We investigated previously changes in BP, pulse rate and classic symptoms of AD before, during and after a bowel program involving manual removal of stool in lateral recumbency in patients with cervical SCI and AIS A or B grade.11 The insertion of rectal medication induced a significant increase in systolic BP, which persisted during additional digital rectal stimulation. Furthermore, manual removal of stool induced AD, with maximal increases in systolic BP.11 In addition, it has been reported that manual removal of stool may damage the anorectal mucosa and anal sphincter in the anesthetized area.7 Injury of anorectal mucosa and sphincter might also induce AD in patients with SCI at or above the T6 level. This study also showed that the incidence of AIS A among patients who used manual removal of stool was relatively high compared with those using other bowel management methods. These findings might explain the highest incidence of symptomatic AD in manual removal of stool in this study. The results of our study are compatible with another study that reported significant associations between AD and manual evacuation.13

Manual removal of stool is the only method used by many patients with SCI especially those with complete lesion,8 because of the lack of non-invasive and efficient bowel management methods for defecation. Furthermore, it has been reported that manual removal of stool is associated with low risk of unplanned bowel evacuation and short duration of evacuation time.24 In this study, 29.8% of the patients used manual removal of stool.

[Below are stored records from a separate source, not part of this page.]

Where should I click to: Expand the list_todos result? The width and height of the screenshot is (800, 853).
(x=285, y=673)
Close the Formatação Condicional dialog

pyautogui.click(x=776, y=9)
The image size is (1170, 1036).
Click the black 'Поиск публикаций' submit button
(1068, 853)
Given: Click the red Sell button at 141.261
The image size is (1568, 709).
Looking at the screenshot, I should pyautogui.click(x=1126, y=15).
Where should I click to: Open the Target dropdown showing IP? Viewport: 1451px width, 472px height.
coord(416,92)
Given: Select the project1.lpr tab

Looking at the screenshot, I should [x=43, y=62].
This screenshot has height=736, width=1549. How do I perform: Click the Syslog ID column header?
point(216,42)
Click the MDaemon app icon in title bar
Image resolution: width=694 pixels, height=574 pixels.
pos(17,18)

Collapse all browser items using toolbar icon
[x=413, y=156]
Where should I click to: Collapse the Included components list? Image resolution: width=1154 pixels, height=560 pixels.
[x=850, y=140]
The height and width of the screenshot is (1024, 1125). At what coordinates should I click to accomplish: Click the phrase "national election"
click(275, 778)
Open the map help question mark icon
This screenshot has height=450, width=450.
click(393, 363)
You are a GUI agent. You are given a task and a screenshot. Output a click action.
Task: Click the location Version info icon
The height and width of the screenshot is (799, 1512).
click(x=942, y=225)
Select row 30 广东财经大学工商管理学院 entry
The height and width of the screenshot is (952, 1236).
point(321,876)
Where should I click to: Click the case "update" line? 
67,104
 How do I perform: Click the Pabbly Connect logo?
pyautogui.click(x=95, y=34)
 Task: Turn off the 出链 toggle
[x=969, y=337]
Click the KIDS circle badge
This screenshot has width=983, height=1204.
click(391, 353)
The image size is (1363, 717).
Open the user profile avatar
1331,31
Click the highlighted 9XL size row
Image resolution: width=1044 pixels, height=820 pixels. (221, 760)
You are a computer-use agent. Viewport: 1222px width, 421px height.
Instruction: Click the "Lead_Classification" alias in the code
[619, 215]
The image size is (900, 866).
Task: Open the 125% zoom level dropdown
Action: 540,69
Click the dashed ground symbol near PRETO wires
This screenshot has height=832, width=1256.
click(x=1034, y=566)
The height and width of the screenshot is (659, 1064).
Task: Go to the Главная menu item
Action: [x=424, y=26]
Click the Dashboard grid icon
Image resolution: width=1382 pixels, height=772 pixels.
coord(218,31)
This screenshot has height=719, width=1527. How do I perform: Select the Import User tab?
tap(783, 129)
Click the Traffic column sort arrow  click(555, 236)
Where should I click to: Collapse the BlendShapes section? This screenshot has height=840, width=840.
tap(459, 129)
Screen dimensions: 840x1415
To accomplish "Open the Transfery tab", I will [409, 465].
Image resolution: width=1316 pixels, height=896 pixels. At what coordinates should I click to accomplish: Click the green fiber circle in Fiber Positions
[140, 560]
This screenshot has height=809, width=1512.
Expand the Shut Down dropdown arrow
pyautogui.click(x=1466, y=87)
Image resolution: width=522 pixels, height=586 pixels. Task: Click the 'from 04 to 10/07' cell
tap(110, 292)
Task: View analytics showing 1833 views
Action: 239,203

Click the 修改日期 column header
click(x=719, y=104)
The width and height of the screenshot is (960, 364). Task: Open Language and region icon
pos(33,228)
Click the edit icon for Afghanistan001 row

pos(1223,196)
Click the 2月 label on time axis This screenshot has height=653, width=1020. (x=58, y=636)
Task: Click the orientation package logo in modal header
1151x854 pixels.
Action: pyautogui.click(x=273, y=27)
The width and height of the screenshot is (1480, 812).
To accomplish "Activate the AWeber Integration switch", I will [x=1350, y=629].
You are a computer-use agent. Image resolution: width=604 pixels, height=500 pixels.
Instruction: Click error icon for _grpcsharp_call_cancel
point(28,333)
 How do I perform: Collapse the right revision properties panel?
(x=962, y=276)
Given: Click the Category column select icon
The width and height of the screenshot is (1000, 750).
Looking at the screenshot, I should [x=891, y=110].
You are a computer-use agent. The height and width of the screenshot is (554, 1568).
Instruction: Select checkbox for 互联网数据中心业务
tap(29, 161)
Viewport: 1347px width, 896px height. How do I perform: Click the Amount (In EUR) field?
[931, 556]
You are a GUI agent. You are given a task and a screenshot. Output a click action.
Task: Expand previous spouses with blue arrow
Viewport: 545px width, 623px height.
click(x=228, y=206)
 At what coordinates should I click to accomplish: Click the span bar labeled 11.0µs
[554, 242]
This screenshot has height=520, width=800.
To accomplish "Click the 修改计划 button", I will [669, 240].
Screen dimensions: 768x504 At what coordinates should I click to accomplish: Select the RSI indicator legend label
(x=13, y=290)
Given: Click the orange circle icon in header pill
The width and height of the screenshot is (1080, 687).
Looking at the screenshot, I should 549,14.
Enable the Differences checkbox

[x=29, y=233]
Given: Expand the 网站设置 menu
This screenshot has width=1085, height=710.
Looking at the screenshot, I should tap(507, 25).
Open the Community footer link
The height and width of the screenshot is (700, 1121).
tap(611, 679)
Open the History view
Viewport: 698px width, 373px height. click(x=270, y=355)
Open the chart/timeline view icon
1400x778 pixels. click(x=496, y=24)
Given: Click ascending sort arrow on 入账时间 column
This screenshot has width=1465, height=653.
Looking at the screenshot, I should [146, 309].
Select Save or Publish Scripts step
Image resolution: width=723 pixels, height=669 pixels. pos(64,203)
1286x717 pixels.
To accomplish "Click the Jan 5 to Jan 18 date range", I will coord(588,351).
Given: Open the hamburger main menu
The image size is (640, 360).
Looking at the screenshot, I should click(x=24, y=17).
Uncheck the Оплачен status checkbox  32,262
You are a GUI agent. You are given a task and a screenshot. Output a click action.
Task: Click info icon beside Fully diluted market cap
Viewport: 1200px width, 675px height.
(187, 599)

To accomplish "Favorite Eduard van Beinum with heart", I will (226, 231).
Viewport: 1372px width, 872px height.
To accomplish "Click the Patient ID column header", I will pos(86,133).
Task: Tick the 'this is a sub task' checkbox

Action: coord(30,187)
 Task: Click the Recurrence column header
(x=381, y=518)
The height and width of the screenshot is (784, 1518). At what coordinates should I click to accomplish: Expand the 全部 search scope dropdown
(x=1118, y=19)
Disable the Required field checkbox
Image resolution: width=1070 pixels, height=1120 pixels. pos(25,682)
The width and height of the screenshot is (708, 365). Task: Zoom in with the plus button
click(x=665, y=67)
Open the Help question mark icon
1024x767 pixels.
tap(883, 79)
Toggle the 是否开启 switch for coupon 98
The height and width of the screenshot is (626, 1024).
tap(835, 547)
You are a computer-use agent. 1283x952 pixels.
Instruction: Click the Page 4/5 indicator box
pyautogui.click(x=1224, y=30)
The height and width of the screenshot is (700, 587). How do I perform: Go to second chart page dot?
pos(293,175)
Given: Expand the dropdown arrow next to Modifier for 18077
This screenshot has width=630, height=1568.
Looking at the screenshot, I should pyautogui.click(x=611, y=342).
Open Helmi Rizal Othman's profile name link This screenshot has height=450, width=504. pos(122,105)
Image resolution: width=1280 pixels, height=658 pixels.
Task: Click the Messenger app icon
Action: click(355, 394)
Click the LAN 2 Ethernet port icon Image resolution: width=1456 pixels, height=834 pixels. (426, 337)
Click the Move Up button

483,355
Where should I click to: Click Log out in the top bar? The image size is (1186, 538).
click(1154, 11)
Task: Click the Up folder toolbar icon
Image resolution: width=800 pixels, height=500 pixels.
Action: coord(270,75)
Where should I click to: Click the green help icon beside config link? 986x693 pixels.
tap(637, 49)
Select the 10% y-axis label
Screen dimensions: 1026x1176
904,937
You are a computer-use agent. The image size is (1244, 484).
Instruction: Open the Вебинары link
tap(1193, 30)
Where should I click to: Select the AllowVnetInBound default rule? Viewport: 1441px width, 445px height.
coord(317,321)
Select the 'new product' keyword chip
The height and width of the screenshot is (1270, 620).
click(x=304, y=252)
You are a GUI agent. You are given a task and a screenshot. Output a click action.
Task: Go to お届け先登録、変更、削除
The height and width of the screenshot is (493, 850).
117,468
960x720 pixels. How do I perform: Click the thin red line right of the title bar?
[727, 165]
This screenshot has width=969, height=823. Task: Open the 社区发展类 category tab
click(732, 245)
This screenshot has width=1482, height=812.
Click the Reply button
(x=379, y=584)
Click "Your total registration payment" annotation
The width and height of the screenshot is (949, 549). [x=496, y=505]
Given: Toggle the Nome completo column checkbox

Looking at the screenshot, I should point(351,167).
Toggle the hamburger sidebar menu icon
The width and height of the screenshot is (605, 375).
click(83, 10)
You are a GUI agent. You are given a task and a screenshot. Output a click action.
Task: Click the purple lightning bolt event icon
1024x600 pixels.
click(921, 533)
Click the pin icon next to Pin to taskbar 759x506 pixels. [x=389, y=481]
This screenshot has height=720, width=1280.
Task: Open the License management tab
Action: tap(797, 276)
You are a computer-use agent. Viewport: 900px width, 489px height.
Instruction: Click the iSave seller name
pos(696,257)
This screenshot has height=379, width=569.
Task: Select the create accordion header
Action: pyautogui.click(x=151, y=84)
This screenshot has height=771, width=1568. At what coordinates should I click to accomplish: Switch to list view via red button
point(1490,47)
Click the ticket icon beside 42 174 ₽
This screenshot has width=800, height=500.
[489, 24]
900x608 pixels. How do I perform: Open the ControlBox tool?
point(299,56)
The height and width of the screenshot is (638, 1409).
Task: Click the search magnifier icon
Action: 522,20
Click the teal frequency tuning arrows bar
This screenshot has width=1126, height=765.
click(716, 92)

The use of this method by patients with SCI at or above the T6 level should require topical anesthesia to prevent AD reactions.12

One limitation of this retrospective study is the variable level of increased systolic BP used by each participating hospital for the diagnosis of AD. For a better comparison of the incidence of AD, there is a need to establish criteria for the diagnosis of AD including AD-related BP. Recently, AD was defined by the International ASIA/ISCoS Autonomic Standards Committee as a rise of 20 mm Hg above the resting BP.4 It is also probable that we did not include some subjects who lacked the classical symptoms, that is, ‘silent’ AD,9 because AD was defined as elevation of systolic BP and appearance of classical AD symptoms in this study. Further research is needed to examine ‘silent’ AD. Another limitation of the study is that we excluded patients with several other risk factors, apart from bowel and bladder problems, which can induce AD reactions. In reality, however, one cannot exclude all other risk factors for AD.

Conclusion

The results of this study showed that the highest incidence of symptomatic AD was noted in patients using reflex voiding and in those using manual removal of stool. The medical staff should evaluate the presence of AD in patients with SCI at or above the T6 level, especially those using these bladder and bowel management techniques.